**Task to complete:** Repeat each entry below without omitting a single word.
---- Data for review
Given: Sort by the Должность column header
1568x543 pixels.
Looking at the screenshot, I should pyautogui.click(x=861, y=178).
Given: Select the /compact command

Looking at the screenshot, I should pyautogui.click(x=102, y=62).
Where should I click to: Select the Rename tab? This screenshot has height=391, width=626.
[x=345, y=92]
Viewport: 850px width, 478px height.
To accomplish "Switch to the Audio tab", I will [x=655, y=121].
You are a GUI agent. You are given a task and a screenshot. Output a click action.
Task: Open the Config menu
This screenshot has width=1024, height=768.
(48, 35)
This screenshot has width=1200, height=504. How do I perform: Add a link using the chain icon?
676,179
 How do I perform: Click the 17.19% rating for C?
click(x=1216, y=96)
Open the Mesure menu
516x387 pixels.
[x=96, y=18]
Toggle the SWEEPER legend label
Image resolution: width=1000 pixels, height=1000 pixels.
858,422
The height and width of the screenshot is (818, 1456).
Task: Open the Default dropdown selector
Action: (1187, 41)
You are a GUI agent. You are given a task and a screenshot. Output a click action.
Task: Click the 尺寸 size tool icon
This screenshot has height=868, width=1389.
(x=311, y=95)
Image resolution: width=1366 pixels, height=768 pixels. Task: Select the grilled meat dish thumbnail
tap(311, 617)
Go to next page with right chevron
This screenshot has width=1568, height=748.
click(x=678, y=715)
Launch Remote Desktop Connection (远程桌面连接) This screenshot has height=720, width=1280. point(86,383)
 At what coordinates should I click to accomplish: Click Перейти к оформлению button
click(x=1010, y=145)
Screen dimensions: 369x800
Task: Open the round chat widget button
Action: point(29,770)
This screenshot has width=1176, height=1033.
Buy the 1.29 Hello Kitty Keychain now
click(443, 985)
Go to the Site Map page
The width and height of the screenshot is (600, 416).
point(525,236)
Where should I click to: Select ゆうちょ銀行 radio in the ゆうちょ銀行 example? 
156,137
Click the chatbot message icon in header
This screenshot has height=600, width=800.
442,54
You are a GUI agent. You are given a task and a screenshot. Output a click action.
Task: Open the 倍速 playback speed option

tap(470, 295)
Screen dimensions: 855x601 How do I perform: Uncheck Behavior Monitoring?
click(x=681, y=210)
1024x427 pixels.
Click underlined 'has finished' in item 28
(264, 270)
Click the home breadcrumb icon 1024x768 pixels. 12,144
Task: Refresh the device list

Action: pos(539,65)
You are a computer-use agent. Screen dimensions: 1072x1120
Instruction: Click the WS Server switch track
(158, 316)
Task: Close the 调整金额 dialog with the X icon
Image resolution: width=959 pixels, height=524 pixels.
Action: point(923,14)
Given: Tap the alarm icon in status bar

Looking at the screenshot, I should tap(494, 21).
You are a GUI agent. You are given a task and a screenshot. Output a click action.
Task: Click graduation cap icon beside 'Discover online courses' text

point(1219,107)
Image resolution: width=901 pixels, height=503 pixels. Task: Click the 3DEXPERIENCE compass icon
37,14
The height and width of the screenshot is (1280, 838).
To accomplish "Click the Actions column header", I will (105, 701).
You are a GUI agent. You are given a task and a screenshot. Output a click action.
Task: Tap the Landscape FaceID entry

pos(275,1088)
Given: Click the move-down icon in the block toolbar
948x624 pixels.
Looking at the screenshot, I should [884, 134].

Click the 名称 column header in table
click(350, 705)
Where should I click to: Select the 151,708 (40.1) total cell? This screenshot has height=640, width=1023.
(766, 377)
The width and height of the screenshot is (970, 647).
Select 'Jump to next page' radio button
--------
**Solution for this task:**
Given: Sort by the Должность column header
1568x543 pixels.
Looking at the screenshot, I should pyautogui.click(x=861, y=178).
Given: Select the /compact command

Looking at the screenshot, I should pyautogui.click(x=102, y=62).
Where should I click to: Select the Rename tab? This screenshot has height=391, width=626.
[x=345, y=92]
Viewport: 850px width, 478px height.
To accomplish "Switch to the Audio tab", I will [x=655, y=121].
You are a GUI agent. You are given a task and a screenshot. Output a click action.
Task: Open the Config menu
This screenshot has width=1024, height=768.
(48, 35)
This screenshot has width=1200, height=504. How do I perform: Add a link using the chain icon?
676,179
 How do I perform: Click the 17.19% rating for C?
click(x=1216, y=96)
Open the Mesure menu
516x387 pixels.
[x=96, y=18]
Toggle the SWEEPER legend label
Image resolution: width=1000 pixels, height=1000 pixels.
858,422
The height and width of the screenshot is (818, 1456).
Task: Open the Default dropdown selector
Action: (1187, 41)
You are a GUI agent. You are given a task and a screenshot. Output a click action.
Task: Click the 尺寸 size tool icon
This screenshot has height=868, width=1389.
(x=311, y=95)
Image resolution: width=1366 pixels, height=768 pixels. Task: Select the grilled meat dish thumbnail
tap(311, 617)
Go to next page with right chevron
This screenshot has width=1568, height=748.
click(x=678, y=715)
Launch Remote Desktop Connection (远程桌面连接) This screenshot has height=720, width=1280. point(86,383)
 At what coordinates should I click to accomplish: Click Перейти к оформлению button
click(x=1010, y=145)
Screen dimensions: 369x800
Task: Open the round chat widget button
Action: point(29,770)
This screenshot has width=1176, height=1033.
Buy the 1.29 Hello Kitty Keychain now
click(443, 985)
Go to the Site Map page
The width and height of the screenshot is (600, 416).
point(525,236)
Where should I click to: Select ゆうちょ銀行 radio in the ゆうちょ銀行 example? 
156,137
Click the chatbot message icon in header
This screenshot has height=600, width=800.
442,54
You are a GUI agent. You are given a task and a screenshot. Output a click action.
Task: Open the 倍速 playback speed option

tap(470, 295)
Screen dimensions: 855x601 How do I perform: Uncheck Behavior Monitoring?
click(x=681, y=210)
1024x427 pixels.
Click underlined 'has finished' in item 28
(264, 270)
Click the home breadcrumb icon 1024x768 pixels. 12,144
Task: Refresh the device list

Action: pos(539,65)
You are a computer-use agent. Screen dimensions: 1072x1120
Instruction: Click the WS Server switch track
(158, 316)
Task: Close the 调整金额 dialog with the X icon
Image resolution: width=959 pixels, height=524 pixels.
Action: point(923,14)
Given: Tap the alarm icon in status bar

Looking at the screenshot, I should tap(494, 21).
You are a GUI agent. You are given a task and a screenshot. Output a click action.
Task: Click graduation cap icon beside 'Discover online courses' text

point(1219,107)
Image resolution: width=901 pixels, height=503 pixels. Task: Click the 3DEXPERIENCE compass icon
37,14
The height and width of the screenshot is (1280, 838).
To accomplish "Click the Actions column header", I will (105, 701).
You are a GUI agent. You are given a task and a screenshot. Output a click action.
Task: Tap the Landscape FaceID entry

pos(275,1088)
Given: Click the move-down icon in the block toolbar
948x624 pixels.
Looking at the screenshot, I should [884, 134].

Click the 名称 column header in table
click(350, 705)
Where should I click to: Select the 151,708 (40.1) total cell? This screenshot has height=640, width=1023.
(766, 377)
The width and height of the screenshot is (970, 647).
Select 'Jump to next page' radio button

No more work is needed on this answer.